Il presidente di Confad aggiunge che la scarsa realizzazione dell’inclusione lavorativa delle persone con disabilità fa sì che le famiglie si sentano “dimenticate” e non vedano un futuro positivo per i loro cari. La narrazione non aiuta: “I grandi mezzi di comunicazione continuano ad evidenziare i relativi progressi sui dati dell’occupazione generale, ma si dimentica totalmente di evidenziare invece il fenomeno di segno contrario che caratterizza le persone con disabilità”. Come fare a tradurre in pratica le leggi che prescrivono impegni e obblighi ma restano lettera morta? “Va sviluppato il collocamento mirato, che ad oggi non è in grado di assicurare risultati soddisfacenti; è necessario incentivare la semplificazione delle procedure di accesso al lavoro, oltre alla formazione e qualificazione professionali anche di chi si deve occupare del collocamento di queste persone”. Chiarini termina sottolineando l’importanza di creare una rete virtuosa. “Deve migliorare decisamente la collaborazione tra aziende, istituzioni e sindacati per creare un sistema integrato di servizi e misure di supporto all’inserimento e mantenimento al lavoro delle persone con disabilità”.

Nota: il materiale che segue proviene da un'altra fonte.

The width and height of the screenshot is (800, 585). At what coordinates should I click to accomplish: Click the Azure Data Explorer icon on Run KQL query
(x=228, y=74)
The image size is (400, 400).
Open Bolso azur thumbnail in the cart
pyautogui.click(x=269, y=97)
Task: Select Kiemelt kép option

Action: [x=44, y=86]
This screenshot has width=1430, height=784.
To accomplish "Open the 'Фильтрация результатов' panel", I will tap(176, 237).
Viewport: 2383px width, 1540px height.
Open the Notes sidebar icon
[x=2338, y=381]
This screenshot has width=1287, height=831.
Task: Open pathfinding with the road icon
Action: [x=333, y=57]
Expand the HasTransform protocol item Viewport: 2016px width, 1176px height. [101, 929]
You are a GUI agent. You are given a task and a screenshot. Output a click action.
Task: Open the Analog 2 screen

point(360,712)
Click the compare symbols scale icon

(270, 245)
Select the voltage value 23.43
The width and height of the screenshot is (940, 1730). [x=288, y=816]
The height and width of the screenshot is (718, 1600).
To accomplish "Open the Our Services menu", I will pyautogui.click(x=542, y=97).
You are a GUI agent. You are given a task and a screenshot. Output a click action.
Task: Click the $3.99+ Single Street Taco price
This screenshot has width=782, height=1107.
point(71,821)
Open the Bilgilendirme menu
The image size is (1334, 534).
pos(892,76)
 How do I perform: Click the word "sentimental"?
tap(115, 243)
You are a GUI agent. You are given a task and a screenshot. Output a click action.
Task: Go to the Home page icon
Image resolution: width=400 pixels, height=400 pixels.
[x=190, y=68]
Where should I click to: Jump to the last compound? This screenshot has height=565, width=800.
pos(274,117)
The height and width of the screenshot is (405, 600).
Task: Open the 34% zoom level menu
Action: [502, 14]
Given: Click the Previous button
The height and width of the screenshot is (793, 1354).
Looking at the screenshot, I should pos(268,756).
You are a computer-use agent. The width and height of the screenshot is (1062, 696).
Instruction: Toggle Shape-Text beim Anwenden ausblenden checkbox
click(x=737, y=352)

La Convenzione ONU sui diritti delle persone con disabilità, legge dello Stato dal 2009, all’articolo 27 afferma che “deve essere riconoscono il diritto delle persone con disabilità al lavoro, su base di parità con gli altri; ciò include il diritto all’opportunità di mantenersi attraverso il lavoro che esse scelgono o accettano liberamente in un mercato del lavoro e in un ambiente lavorativo aperto, accessibile e inclusivo”.